From the very first gatherings, 38 Degrees members have been keen to get ready to meet, face to face, their local CCGs. The 38 Degrees office team has been kept busy sending out copies of the local petition for their area, and a booklet containing vital advice for their CCG. The advice includes amendments drafted by lawyers that CCGs could build into their constitutions, to help legally protect the NHS from the worst effects of privatisation and fragmentation of services. In the West Country, which has already felt the deleterious effects of privatisation of local health services, we’ve seen nearly 20 local get-togethers across the region. 
It’s especially exciting that we’re beginning to see local organisers emerge and take a lead role in co-ordinating campaigning in their area. A great example of this is in the West Midlands, where 38 Degrees member Ken Band has blazed an impressive trail. A member since 2010, Ken was among the first people to sign the Save Our NHS petition. When the chance came to take the campaign to a local level, Ken grabbed it. He first organised an event in his neighbourhood, then helped 38 Degrees members from across the region do the same. He also puts together an email newsletter with updates on NHS campaigning activity across the West Midlands, so members can keep up to date with what’s happening and co-ordinate their activities for maximum impact. 

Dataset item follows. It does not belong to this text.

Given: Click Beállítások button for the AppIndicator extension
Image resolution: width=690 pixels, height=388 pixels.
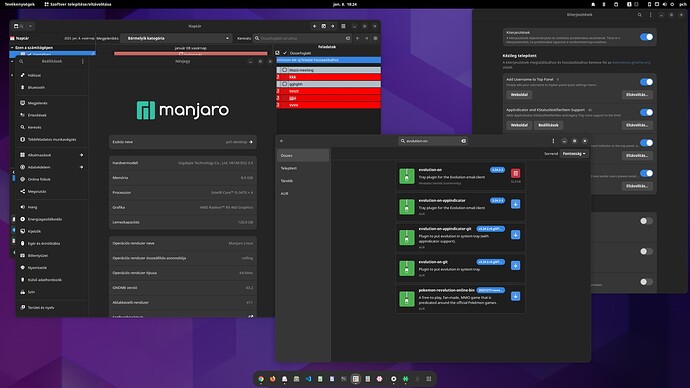Looking at the screenshot, I should pyautogui.click(x=548, y=125).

Ken explained to me why he has become so involved: “38 Degrees arrived at a time when it seemed as though politicians were isolating themselves further from widespread public opinion than ever before. For me, it has become a second ballot box for influencing public debate and airing concerns that were being ignored.“
On the NHS issue, I have met many other people who would never describe themselves as activists or even ‘joiners’ but who feel that 38 Degrees is a uniquely straightforward and genuinely democratic platform where their opinion actually counts for something. While it was initially perceived as a top-down national movement, its supporters are now spontaneously organising themselves at regional and local level. No one in the 38 Degrees office is really surprised that thousands of members are now meeting face to face in their local communities. We’re not even surprised that they’ve been ready to take the lead, coming up with their own smart, practical campaign ideas to make it work in their area. We know how clued-up, passionate and energised many 38 Degrees members are – and it’s not going to be a well-kept secret for very much longer; its members are mostly pragmatists. 

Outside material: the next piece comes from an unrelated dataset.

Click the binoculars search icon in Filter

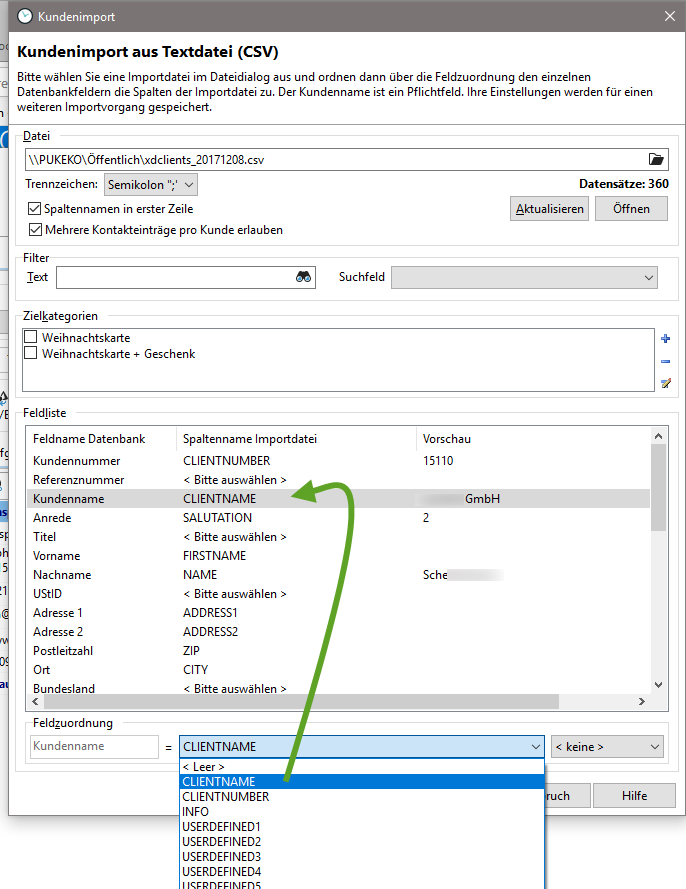[x=304, y=277]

We had grave doubts about the creation of these new NHS structures. In many cases our fears about how responsive new CCGs would be to local people are proving to be right, but we’re not about to give up. Andrew Lansley’s changes to the NHS mean that vital decisions about the future of services have been shifted to the local level, with the dice stacked in favour of cuts and privatisation. So we’re moving local too, and we’re proving that accessible, online campaigning can feed through into sustained, local and off-line efforts.